● **Task brief**: In this exercise, print only the lines of the records below from the one with "Click the date and time overlay" through the one with "1568x745 pixels.", inclusive. Pictures are not part of the copy.

● **Information shown**:
========

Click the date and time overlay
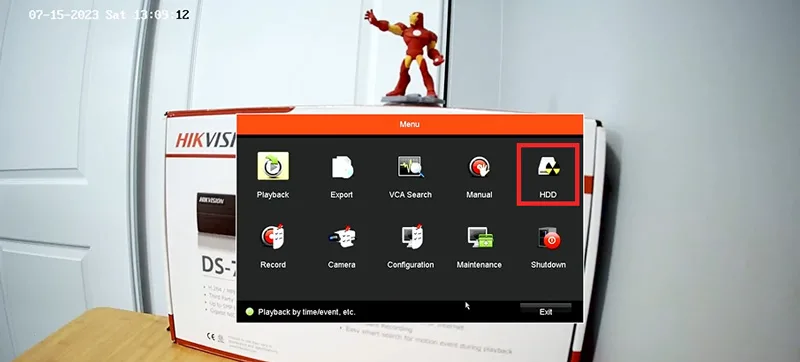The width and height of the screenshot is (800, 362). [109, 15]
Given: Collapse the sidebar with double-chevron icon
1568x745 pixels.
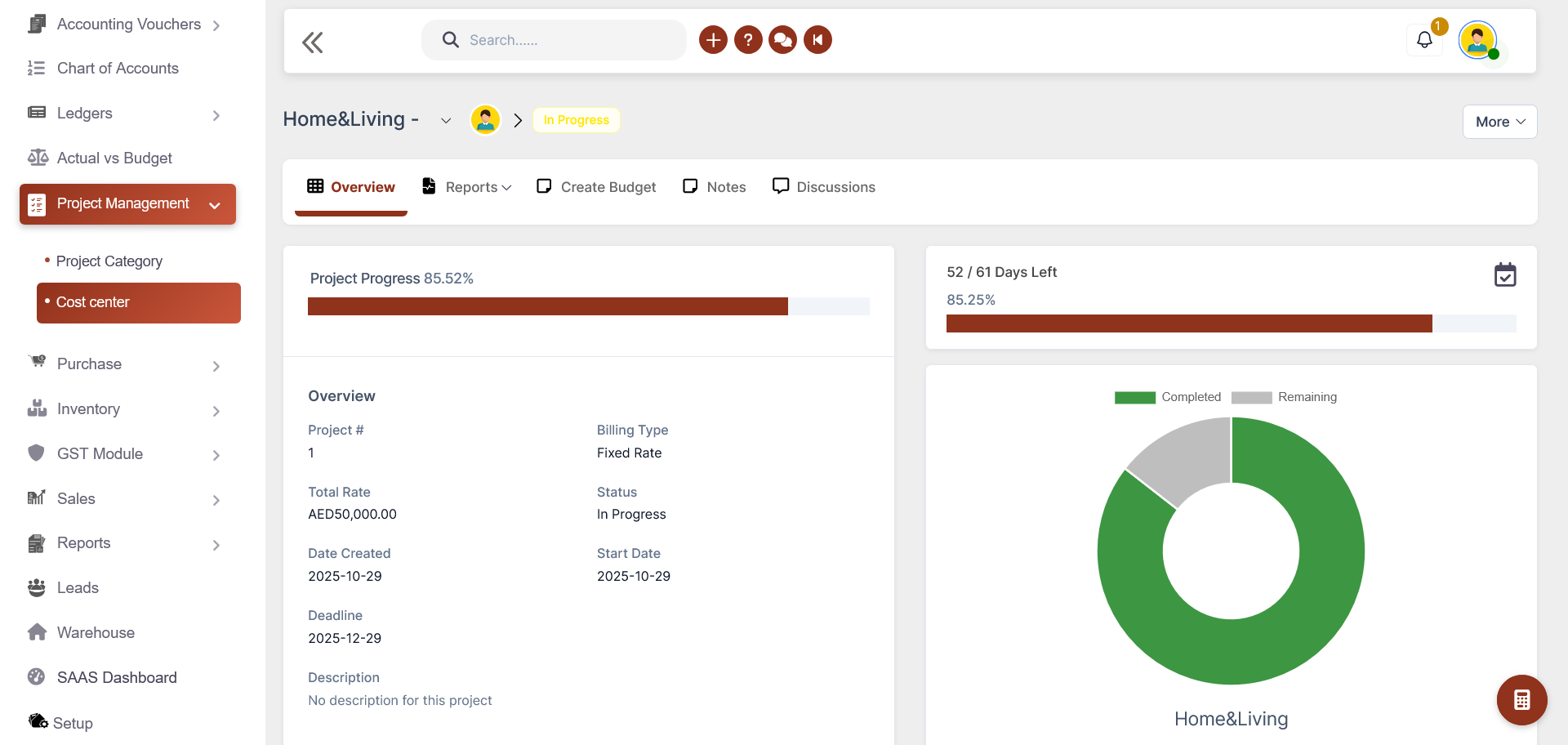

========

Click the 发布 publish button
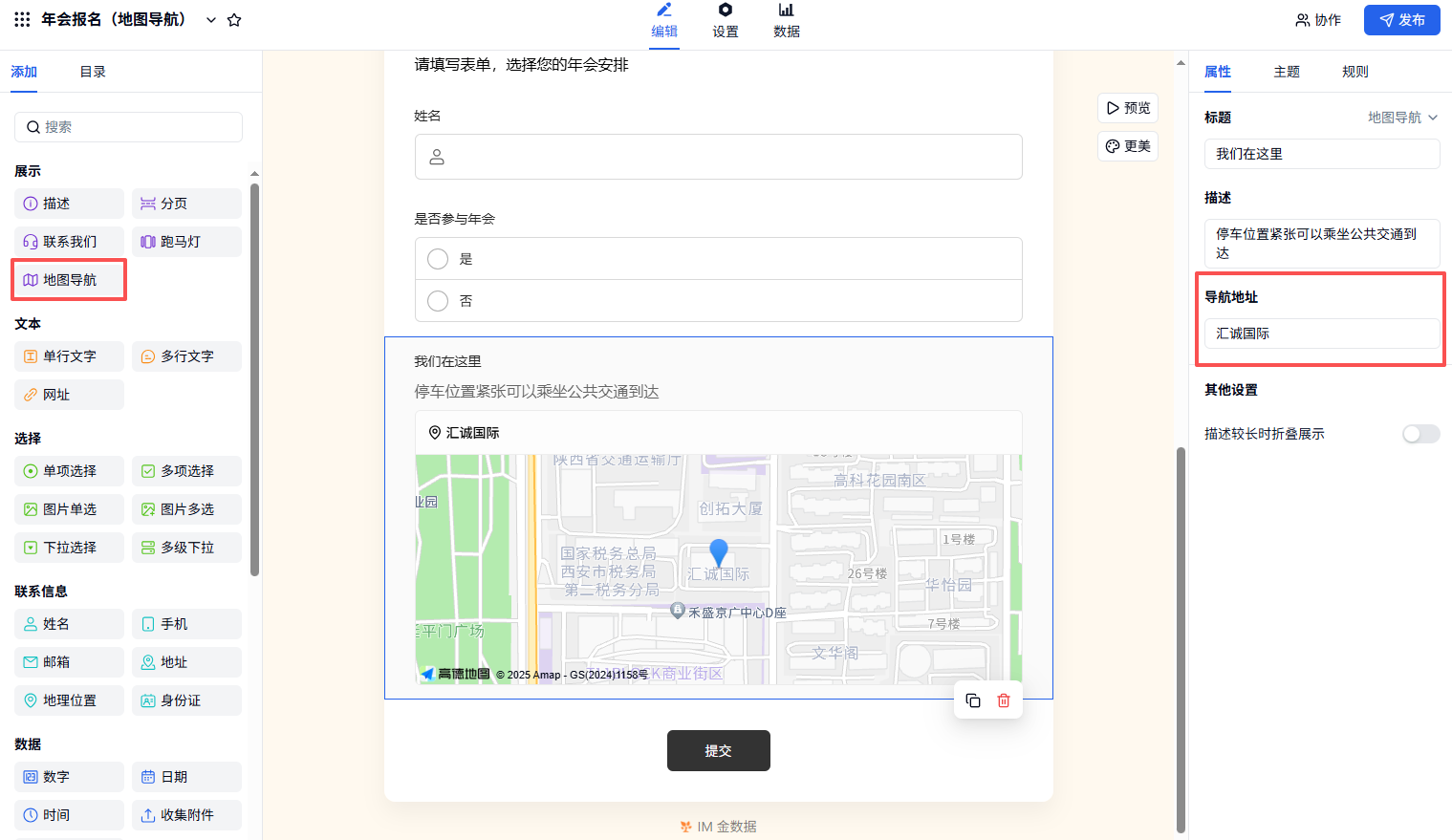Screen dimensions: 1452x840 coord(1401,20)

========

● **Expected answer**:
Click the date and time overlay
The width and height of the screenshot is (800, 362). [109, 15]
Given: Collapse the sidebar with double-chevron icon
1568x745 pixels.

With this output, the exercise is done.